• WORK REQUIRED:
Go through the lines below and copy each one that holds the string "chevron".

::::

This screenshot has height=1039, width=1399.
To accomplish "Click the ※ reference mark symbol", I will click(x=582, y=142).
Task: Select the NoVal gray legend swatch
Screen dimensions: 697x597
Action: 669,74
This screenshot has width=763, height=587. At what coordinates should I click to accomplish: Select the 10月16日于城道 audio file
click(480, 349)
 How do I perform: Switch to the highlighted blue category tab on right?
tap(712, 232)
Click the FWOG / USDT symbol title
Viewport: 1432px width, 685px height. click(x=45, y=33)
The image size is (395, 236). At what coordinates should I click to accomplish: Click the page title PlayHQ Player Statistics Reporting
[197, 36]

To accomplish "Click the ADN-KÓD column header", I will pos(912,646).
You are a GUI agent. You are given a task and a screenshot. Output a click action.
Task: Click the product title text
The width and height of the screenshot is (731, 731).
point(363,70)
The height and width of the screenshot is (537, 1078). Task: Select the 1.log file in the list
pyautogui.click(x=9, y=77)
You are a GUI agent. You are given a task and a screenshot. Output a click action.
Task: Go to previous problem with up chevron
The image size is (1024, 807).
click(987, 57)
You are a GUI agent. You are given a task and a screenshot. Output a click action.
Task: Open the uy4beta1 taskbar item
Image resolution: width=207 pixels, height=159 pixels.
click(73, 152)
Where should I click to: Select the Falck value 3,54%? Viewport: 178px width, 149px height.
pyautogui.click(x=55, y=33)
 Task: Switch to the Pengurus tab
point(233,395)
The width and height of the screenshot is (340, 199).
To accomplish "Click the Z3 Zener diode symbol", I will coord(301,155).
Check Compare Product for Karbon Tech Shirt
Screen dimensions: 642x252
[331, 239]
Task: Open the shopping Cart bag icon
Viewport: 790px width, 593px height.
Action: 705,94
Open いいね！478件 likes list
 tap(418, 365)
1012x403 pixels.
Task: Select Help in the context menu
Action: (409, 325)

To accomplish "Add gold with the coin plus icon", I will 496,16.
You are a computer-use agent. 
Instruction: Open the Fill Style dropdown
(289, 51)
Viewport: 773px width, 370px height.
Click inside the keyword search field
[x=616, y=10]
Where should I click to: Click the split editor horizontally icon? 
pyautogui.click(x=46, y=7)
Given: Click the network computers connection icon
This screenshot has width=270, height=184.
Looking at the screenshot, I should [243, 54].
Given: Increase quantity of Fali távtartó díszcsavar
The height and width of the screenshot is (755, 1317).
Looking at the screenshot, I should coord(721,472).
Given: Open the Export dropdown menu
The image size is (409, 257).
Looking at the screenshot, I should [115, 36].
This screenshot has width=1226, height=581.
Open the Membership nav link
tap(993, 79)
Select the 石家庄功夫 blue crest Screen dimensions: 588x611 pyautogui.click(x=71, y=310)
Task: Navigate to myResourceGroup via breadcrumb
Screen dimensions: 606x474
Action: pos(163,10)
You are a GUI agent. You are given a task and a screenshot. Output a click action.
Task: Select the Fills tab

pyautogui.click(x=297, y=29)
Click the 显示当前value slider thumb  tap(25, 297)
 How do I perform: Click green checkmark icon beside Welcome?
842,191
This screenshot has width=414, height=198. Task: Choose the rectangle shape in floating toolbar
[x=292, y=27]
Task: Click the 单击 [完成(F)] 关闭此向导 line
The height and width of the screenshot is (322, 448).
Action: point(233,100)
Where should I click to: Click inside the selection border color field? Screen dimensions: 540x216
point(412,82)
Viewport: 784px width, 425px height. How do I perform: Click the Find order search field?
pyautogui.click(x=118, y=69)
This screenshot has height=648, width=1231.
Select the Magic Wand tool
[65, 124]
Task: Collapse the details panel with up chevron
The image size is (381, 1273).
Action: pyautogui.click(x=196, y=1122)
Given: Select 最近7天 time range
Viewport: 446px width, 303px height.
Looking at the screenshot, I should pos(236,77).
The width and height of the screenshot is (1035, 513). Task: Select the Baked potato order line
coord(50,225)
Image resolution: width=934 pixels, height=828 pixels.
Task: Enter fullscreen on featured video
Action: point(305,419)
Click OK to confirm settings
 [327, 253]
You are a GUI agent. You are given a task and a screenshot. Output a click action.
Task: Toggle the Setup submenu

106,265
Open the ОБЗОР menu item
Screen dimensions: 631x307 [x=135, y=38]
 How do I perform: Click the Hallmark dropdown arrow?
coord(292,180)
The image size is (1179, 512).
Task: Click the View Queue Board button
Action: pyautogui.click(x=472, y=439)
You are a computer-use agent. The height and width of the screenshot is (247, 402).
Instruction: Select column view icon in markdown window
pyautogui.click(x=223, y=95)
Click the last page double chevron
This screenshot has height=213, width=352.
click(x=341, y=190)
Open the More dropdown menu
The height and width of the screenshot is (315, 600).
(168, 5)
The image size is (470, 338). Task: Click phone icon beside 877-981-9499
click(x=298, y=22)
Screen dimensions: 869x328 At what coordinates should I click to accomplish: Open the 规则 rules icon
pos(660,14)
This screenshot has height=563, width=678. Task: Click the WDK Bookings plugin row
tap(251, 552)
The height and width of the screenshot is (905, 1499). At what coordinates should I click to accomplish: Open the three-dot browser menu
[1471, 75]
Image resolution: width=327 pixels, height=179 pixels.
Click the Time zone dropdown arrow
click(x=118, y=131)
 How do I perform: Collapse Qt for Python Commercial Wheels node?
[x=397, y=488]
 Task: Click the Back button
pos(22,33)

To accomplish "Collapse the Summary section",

::::

• PROBLEM SOLUTION:
Task: Go to previous problem with up chevron
Task: Collapse the details panel with up chevron
Click the last page double chevron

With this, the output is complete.